### Exercise goal
Your answer must be the exact lines from the one holding "Task: Select the gift box thumbnail" through the last line of the records below, with no pictures.

Recorded information Start Marker

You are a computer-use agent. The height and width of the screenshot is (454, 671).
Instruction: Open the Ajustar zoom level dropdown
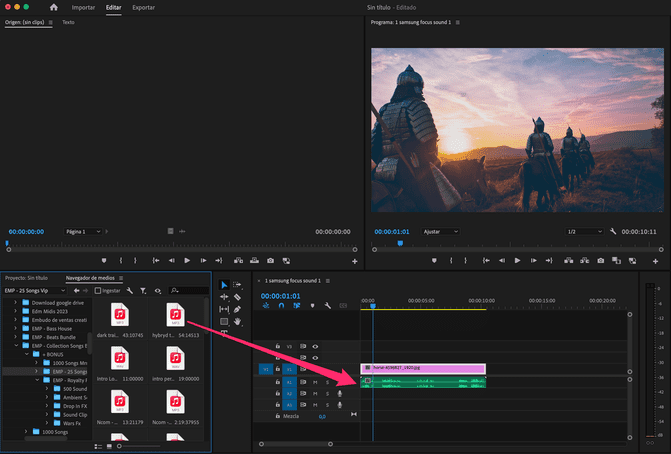tap(441, 231)
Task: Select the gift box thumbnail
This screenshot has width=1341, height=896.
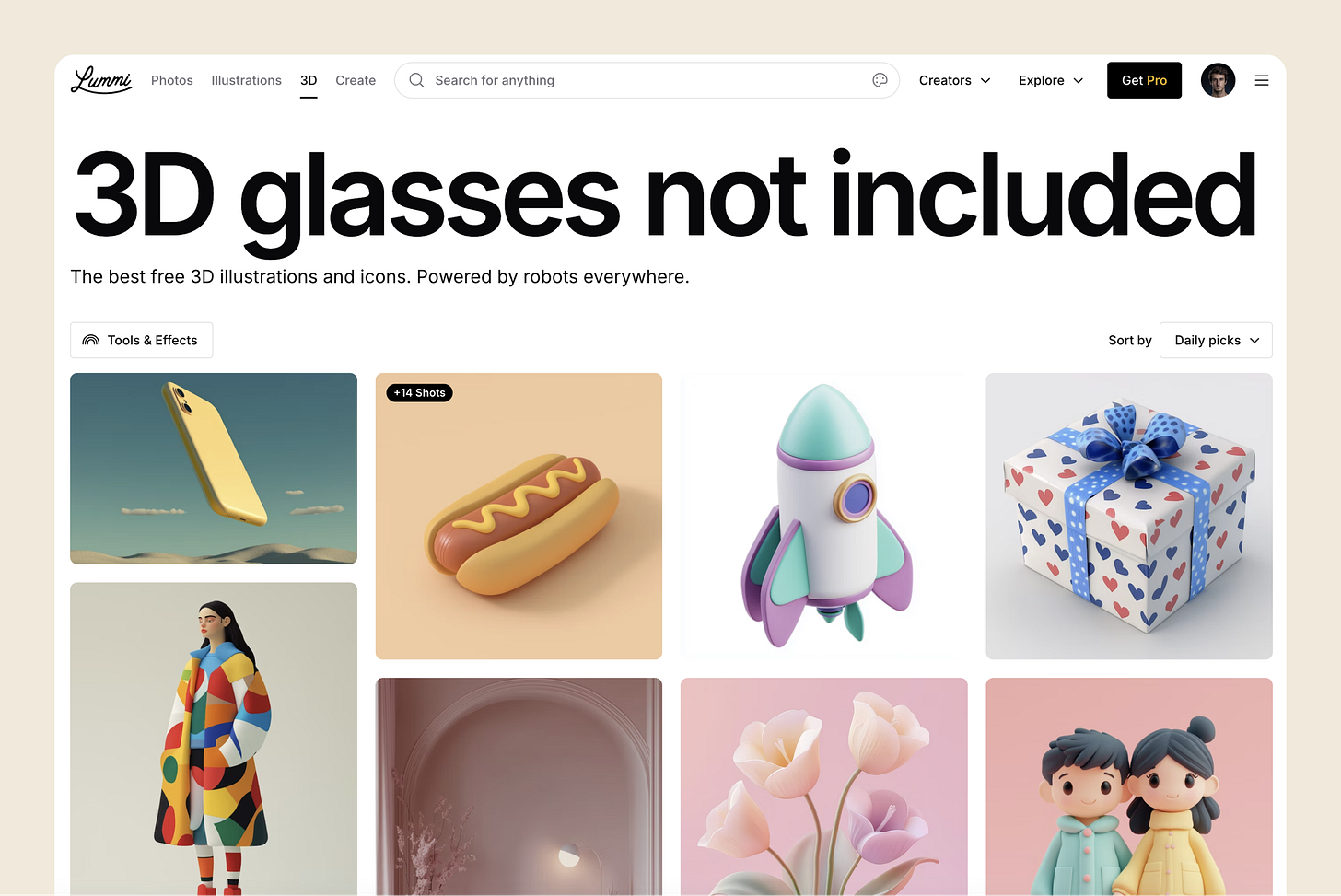Action: tap(1129, 516)
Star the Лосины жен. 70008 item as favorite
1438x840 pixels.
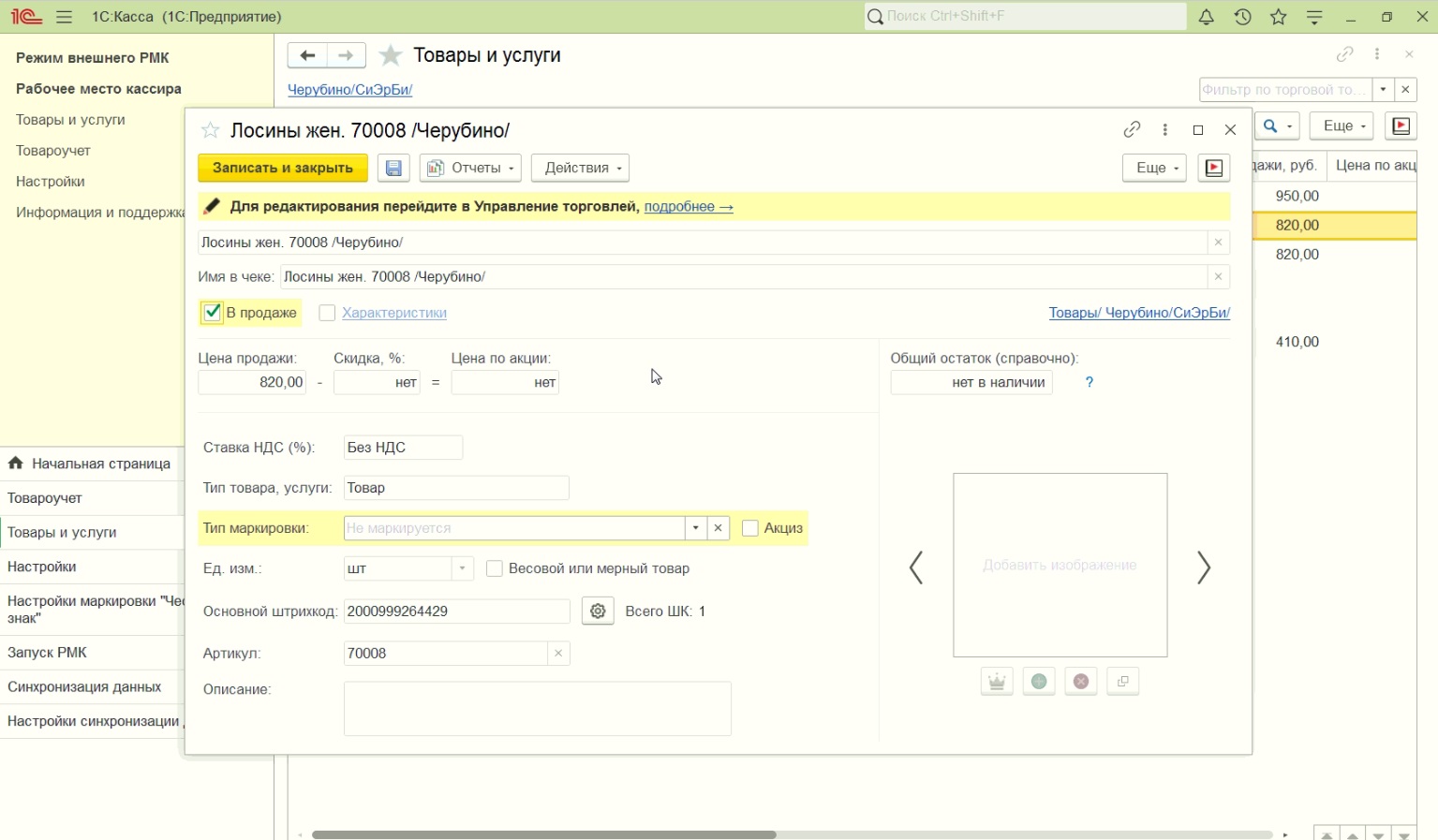tap(211, 130)
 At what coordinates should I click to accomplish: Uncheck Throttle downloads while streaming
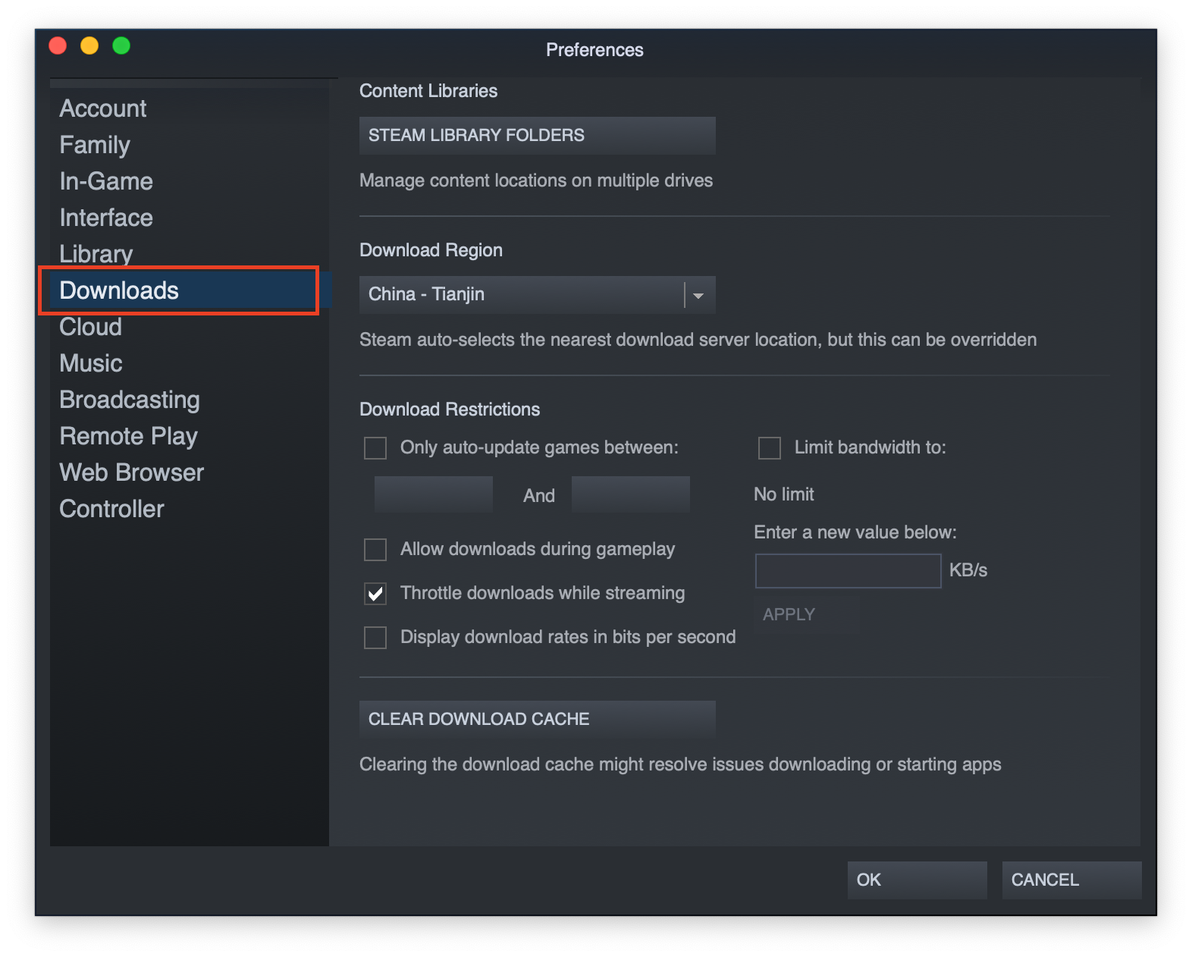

Recorded information End Marker

### Response
Task: Select the gift box thumbnail
This screenshot has width=1341, height=896.
Action: tap(1129, 516)
Star the Лосины жен. 70008 item as favorite
1438x840 pixels.
tap(211, 130)
 At what coordinates should I click to accomplish: Uncheck Throttle downloads while streaming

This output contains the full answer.